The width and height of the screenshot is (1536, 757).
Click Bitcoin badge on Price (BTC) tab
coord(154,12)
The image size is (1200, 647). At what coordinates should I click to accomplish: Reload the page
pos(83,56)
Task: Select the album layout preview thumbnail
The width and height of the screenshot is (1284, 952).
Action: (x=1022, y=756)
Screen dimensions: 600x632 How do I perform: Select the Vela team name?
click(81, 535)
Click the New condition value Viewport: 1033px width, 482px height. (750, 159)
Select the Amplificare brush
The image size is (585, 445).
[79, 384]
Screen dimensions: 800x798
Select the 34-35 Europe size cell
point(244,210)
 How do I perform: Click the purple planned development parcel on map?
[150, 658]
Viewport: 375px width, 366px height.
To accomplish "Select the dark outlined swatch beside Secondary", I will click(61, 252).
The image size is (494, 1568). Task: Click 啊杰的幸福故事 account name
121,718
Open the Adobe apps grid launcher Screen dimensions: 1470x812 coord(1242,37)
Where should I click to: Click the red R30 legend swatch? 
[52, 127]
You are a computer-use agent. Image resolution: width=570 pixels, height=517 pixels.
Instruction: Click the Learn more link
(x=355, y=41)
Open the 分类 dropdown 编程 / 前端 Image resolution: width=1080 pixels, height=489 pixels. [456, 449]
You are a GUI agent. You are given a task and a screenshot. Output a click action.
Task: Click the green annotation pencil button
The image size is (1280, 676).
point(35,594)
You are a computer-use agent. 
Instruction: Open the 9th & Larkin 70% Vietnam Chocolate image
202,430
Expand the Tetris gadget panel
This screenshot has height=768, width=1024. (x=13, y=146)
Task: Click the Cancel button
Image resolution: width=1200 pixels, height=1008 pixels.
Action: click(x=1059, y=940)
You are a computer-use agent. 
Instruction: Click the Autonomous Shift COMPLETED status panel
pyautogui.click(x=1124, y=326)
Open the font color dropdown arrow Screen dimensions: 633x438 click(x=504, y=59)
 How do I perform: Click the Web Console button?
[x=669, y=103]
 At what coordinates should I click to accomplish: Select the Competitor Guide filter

━━━

WHAT YOU ARE ASKED TO DO:
Write out all of the records exactly as they stand above.

EXERCISE ANSWER:
The width and height of the screenshot is (1536, 757).
Click Bitcoin badge on Price (BTC) tab
coord(154,12)
The image size is (1200, 647). At what coordinates should I click to accomplish: Reload the page
pos(83,56)
Task: Select the album layout preview thumbnail
The width and height of the screenshot is (1284, 952).
Action: (x=1022, y=756)
Screen dimensions: 600x632 How do I perform: Select the Vela team name?
click(81, 535)
Click the New condition value Viewport: 1033px width, 482px height. (750, 159)
Select the Amplificare brush
The image size is (585, 445).
[79, 384]
Screen dimensions: 800x798
Select the 34-35 Europe size cell
point(244,210)
 How do I perform: Click the purple planned development parcel on map?
[150, 658]
Viewport: 375px width, 366px height.
To accomplish "Select the dark outlined swatch beside Secondary", I will click(61, 252).
The image size is (494, 1568). Task: Click 啊杰的幸福故事 account name
121,718
Open the Adobe apps grid launcher Screen dimensions: 1470x812 coord(1242,37)
Where should I click to: Click the red R30 legend swatch? 
[52, 127]
You are a computer-use agent. Image resolution: width=570 pixels, height=517 pixels.
Instruction: Click the Learn more link
(x=355, y=41)
Open the 分类 dropdown 编程 / 前端 Image resolution: width=1080 pixels, height=489 pixels. [456, 449]
You are a GUI agent. You are given a task and a screenshot. Output a click action.
Task: Click the green annotation pencil button
The image size is (1280, 676).
point(35,594)
You are a computer-use agent. 
Instruction: Open the 9th & Larkin 70% Vietnam Chocolate image
202,430
Expand the Tetris gadget panel
This screenshot has height=768, width=1024. (x=13, y=146)
Task: Click the Cancel button
Image resolution: width=1200 pixels, height=1008 pixels.
Action: click(x=1059, y=940)
You are a computer-use agent. 
Instruction: Click the Autonomous Shift COMPLETED status panel
pyautogui.click(x=1124, y=326)
Open the font color dropdown arrow Screen dimensions: 633x438 click(x=504, y=59)
 How do I perform: Click the Web Console button?
[x=669, y=103]
 At what coordinates should I click to accomplish: Select the Competitor Guide filter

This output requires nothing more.